California: The Sonoma Regional Climate Protection Authority (RCPA) is working with a Sonoma County municipality, the Town of Windsor, to design and implement a tariffed on-water bill pilot program based on the PAYS® system. The design of this pilot is being funded with federal funds, however, private capital will fund operations and all installation costs. This pilot will be the first demonstration using the PAYS® system at a municipal water utility. It targets both energy- and water-saving measures. The first-year goal of the pilot is for 2,000 residential customers (approximately 25% of this utilities’ residential customers), both homeowners and renters, to purchase an array of resource efficiency measures that meet customers’ end use needs (e.g., showering, clothes washing, refrigeration, lighting, attractive landscaping) while using less water and/or energy.

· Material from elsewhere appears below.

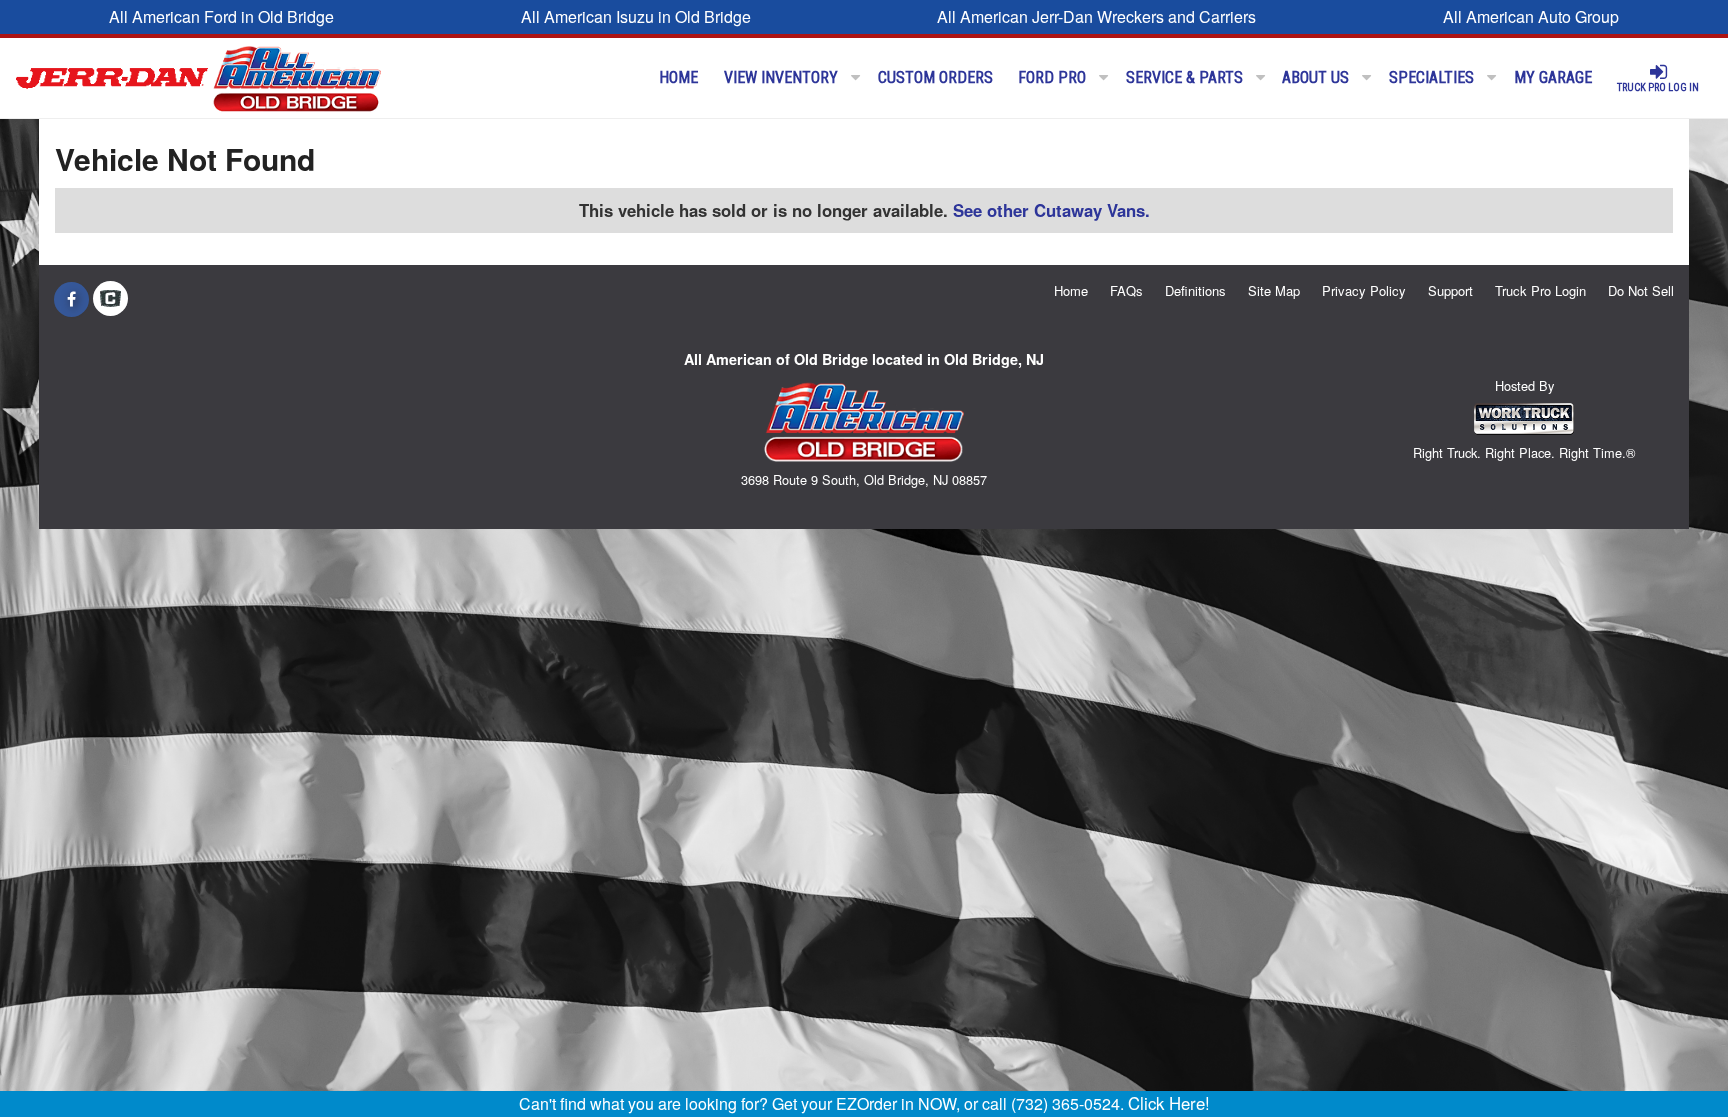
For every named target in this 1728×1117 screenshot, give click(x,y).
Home (678, 77)
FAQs (1126, 290)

In one year, the goal for this pilot is to serve approximately 4 times the number of customers that the town’s programs have reached during the past 5 years.
Reaching this percentage of a utility’s customers in one year with a program that charges participants for resource-saving measures would be unprecedented in California. The pilot began implementation in October of 2012. It appears likely that the pilot will exceed its goal of having 10% of the 2,000 homes be multi-family units within the first six months of operation. In the first month of implementation, the program exceeded its goal of having 10% of the 2,000 homes be multi-family units (219 units were retrofitted). The pilot also uses a unique self-funding mechanism that eliminates the water utility’s revenue erosion. However, implementation delays and decisions made by the Lead Contractor required adding a second Lead Contractor in January 2013 in order to meet the pilot program’s ambitious goals. The annual Windsor budgeting and revenue process may require the pilot to cease operations after only 9 months of operation. Evaluation by California’s Better Buildings Program is currently underway.